Authors: David Monteagudo
—¡Y el oso!—recuerda Amparo—. ¡Seguro que también ha salido de aquí!
Pero Nieves no celebra el descubrimiento que han hecho sus compañeros: sin dejar de mirar hacia delante, sin apartar la vista de la carretera, pedalea con todas sus fuerzas, mientras un llanto tierno y continuado, limpio como el de un niño, fluye de su garganta y de sus ojos, y de las enrojecidas aletas de su nariz.

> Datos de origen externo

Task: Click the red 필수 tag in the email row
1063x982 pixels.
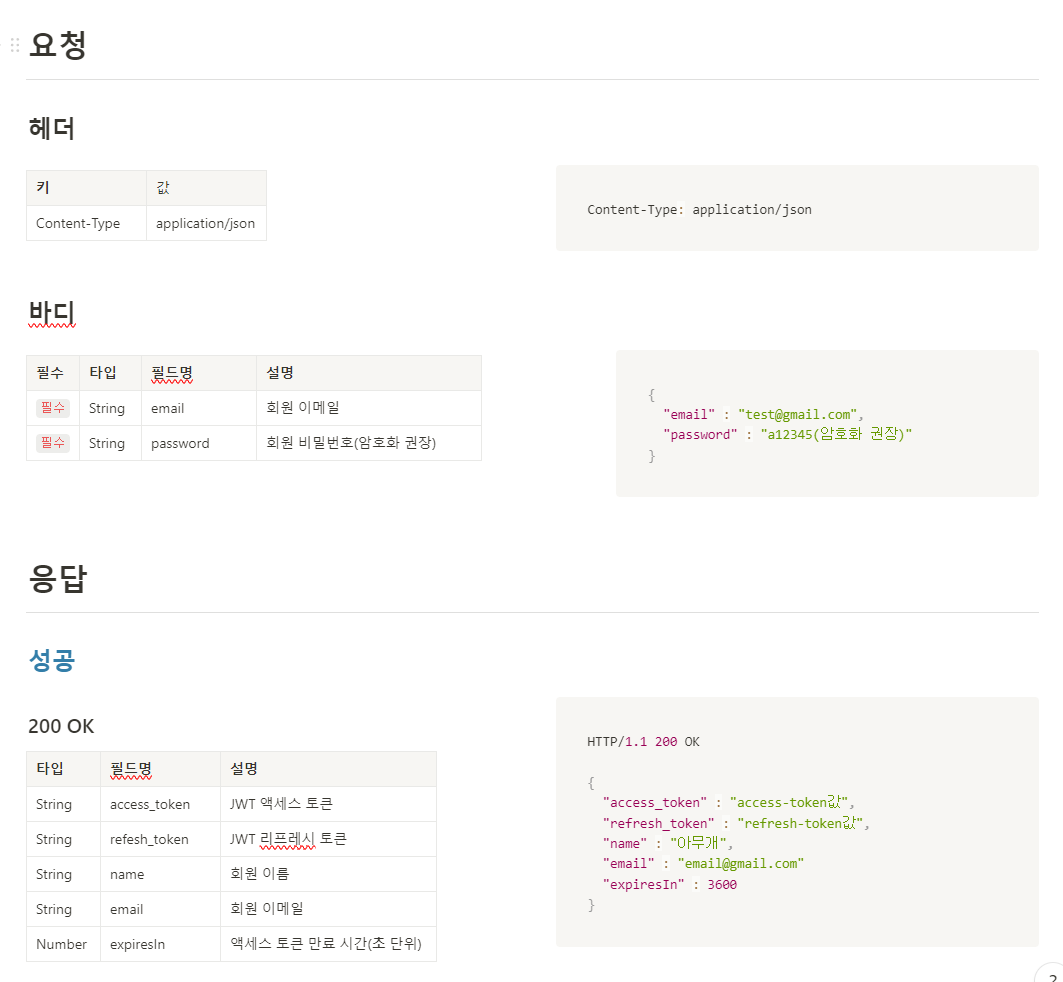Action: 51,408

La carretera llanea en línea recta hasta la lejanía, mostrándose y escondiéndose en sucesivos cambios de rasante, resiguiendo las suaves ondulaciones de la llanura. El paisaje es austero y funcional: grandes extensiones de tierras en barbecho y de trigales amarillentos, con algunas zonas grises, muertas, como resultado de la reciente sequía; algún cerro arbolado, algún pequeño pinar, un caserío arcaico y terroso, abandonado; y otras construcciones diseminadas por el paisaje, de utilidad evidentemente agraria, almacenes y silos, granjas, con el blanco impersonal o el gris sucio del acero galvanizado.

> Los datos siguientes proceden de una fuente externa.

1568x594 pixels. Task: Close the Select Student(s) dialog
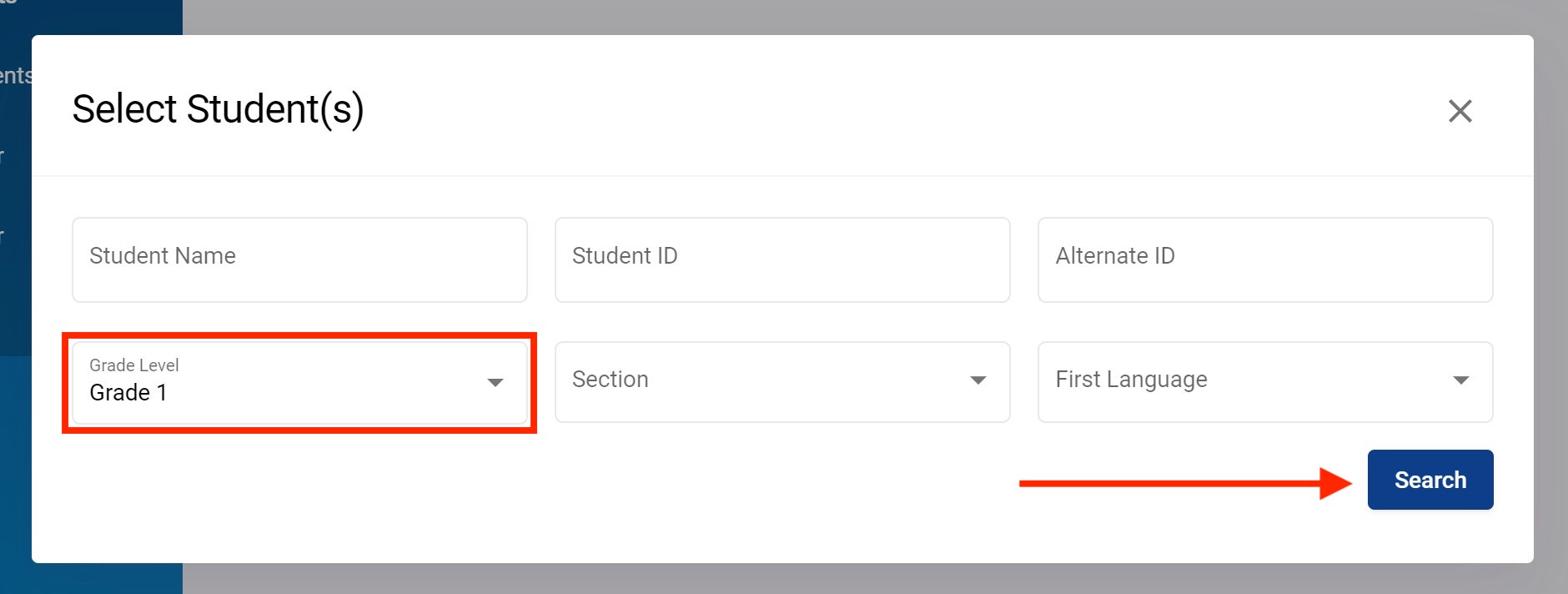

Los ciclistas pedalean ahora en silencio, sudorosos, con desesperante lentitud. Van mirando al asfalto, con las cabezas bajas, porque están agotados, porque no es necesario mirar a una carretera que se prolonga recta y sin sorpresas, en imperceptible subida, hasta un cambio de rasante, uno más, que parece que nunca va a llegar. Miran al suelo para no constatar la evidencia del calor abrasador, del asfalto que se licúa en la lejanía reflejando el cielo, de los barbechos que reverberan su aliento tórrido y tembloroso, como si los terrones fueran piezas refractarias recién salidas del horno.
De pronto, Nieves levanta la cabeza y mira a sus compañeros. Con el pelo recogido, bajo la visera de una llamativa gorra, sus ojos miran asustados, rodeados de una piel que blanquea en contraste con los pómulos y las mejillas perlados de sudor, enrojecidos por el calor y el esfuerzo.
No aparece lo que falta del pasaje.